§ Task directions
Each line below with the word "under" needs to be copied.

§ Task data

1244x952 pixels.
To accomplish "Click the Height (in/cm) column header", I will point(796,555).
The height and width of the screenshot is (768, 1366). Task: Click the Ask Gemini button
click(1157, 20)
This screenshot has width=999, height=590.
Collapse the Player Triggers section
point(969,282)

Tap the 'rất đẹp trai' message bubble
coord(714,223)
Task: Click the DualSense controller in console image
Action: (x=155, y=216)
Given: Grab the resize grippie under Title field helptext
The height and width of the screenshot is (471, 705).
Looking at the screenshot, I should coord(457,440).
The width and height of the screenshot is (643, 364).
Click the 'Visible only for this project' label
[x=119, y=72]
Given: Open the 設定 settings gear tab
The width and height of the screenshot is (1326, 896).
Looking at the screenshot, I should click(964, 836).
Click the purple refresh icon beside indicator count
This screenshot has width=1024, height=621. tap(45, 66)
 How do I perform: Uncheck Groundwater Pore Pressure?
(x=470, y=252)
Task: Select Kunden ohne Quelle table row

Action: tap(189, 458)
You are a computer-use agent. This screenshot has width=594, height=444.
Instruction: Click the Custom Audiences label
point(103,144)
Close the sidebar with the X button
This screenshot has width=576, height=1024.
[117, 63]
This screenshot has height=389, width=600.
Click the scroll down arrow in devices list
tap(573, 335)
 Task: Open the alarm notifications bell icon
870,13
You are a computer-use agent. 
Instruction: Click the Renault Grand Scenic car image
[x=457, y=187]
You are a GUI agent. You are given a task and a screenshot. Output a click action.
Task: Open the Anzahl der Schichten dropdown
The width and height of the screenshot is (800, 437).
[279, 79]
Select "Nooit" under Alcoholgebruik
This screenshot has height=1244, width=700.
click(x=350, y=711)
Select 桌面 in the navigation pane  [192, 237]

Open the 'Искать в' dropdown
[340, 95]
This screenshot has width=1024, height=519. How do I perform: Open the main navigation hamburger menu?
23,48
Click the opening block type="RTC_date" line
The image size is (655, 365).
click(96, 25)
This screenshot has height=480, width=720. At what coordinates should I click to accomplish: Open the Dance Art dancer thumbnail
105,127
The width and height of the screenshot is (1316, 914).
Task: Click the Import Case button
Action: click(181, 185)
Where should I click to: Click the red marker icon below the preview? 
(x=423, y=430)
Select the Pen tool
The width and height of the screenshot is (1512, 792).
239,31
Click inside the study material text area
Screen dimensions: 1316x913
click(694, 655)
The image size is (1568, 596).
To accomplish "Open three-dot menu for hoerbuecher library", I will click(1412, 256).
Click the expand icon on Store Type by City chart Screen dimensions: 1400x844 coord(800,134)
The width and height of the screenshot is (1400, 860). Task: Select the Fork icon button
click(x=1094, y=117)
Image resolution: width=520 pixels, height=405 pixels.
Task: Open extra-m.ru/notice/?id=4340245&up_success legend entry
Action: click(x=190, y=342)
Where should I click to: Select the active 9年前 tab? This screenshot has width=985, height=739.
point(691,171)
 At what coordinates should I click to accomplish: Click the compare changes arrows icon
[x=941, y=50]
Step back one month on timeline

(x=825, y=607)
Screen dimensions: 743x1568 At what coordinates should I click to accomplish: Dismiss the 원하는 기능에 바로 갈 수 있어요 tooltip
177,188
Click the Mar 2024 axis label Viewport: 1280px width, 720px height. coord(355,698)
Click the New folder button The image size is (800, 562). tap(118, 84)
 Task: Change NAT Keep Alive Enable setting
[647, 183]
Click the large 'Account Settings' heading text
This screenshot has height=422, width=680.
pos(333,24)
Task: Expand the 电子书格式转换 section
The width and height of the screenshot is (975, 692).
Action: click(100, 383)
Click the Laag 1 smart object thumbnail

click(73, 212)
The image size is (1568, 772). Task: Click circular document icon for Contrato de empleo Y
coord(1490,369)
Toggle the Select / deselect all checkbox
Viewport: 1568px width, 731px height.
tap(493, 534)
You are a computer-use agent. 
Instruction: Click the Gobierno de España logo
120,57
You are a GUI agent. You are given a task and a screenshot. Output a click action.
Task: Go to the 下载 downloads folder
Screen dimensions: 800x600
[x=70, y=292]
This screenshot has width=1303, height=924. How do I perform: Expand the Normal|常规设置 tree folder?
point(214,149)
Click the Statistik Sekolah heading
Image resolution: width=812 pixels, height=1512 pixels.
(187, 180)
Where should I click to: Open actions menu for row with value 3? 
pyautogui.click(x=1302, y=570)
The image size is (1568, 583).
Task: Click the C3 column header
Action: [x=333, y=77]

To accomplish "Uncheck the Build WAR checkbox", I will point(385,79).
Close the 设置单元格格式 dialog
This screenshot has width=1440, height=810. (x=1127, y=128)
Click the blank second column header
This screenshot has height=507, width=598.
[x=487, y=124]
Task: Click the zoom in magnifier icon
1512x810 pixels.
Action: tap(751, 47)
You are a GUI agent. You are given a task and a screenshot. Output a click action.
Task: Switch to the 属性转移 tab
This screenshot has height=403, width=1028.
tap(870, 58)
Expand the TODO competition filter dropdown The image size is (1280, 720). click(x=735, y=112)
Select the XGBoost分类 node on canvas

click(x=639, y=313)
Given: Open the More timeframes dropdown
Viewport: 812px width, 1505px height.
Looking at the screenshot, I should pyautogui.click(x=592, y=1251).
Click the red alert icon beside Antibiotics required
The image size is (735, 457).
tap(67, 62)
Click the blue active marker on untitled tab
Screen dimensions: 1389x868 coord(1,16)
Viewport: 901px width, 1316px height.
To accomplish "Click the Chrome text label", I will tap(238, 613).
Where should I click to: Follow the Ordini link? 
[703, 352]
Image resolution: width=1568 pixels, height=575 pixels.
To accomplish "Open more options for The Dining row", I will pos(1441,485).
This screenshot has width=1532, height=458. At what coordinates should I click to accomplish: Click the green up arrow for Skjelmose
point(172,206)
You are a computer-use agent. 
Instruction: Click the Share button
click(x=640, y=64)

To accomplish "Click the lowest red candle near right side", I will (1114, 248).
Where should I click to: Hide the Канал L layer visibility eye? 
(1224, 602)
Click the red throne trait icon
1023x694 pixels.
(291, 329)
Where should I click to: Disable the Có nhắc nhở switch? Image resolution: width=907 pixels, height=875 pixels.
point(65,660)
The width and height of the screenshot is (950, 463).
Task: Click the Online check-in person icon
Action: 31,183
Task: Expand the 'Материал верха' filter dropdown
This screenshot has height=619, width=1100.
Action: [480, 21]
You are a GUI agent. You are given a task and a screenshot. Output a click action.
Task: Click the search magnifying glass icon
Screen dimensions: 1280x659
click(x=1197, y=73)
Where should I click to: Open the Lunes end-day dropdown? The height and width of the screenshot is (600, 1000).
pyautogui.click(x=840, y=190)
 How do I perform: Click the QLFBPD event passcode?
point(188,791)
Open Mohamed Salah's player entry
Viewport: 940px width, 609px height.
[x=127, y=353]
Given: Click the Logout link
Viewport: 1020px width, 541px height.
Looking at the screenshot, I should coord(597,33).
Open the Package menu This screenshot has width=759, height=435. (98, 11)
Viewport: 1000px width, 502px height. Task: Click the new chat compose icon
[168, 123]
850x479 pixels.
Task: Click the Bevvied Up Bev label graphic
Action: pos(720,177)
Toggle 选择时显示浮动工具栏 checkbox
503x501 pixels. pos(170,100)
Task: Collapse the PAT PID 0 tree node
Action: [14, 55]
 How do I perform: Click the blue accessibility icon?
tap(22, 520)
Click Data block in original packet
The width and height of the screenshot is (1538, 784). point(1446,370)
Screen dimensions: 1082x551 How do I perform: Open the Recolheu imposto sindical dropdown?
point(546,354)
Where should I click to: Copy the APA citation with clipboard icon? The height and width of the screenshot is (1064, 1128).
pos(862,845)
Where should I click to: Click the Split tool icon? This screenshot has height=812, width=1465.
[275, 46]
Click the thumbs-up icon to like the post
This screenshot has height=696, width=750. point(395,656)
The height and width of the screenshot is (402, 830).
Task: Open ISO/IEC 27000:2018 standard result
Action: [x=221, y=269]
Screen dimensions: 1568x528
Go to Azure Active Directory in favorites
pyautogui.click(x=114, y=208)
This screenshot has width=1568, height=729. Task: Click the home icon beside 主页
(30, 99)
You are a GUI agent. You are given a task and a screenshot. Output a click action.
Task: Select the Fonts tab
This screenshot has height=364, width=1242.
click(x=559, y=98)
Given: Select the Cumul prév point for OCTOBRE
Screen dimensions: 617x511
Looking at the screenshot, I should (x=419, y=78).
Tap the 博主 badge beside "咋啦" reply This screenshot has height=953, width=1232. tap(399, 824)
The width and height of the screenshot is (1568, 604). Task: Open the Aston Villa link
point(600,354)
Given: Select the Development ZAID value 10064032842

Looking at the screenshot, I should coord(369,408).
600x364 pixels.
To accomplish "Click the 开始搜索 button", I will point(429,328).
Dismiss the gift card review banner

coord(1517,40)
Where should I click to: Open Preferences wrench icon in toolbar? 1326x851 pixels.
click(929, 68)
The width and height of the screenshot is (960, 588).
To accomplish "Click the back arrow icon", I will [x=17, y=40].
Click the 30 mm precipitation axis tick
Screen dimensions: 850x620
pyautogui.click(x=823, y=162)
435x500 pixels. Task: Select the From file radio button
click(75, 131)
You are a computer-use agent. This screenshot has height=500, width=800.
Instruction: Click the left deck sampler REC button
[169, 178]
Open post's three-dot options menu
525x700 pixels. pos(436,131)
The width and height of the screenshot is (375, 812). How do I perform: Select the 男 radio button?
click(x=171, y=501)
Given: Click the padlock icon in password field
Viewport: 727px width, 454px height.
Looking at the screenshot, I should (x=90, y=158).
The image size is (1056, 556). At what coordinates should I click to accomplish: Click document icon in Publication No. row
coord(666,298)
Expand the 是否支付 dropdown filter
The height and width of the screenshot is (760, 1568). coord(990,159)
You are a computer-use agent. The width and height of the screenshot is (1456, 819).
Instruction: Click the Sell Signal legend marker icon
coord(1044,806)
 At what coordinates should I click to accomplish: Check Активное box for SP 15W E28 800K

§ Response for this exercise
Given: Grab the resize grippie under Title field helptext
Select "Nooit" under Alcoholgebruik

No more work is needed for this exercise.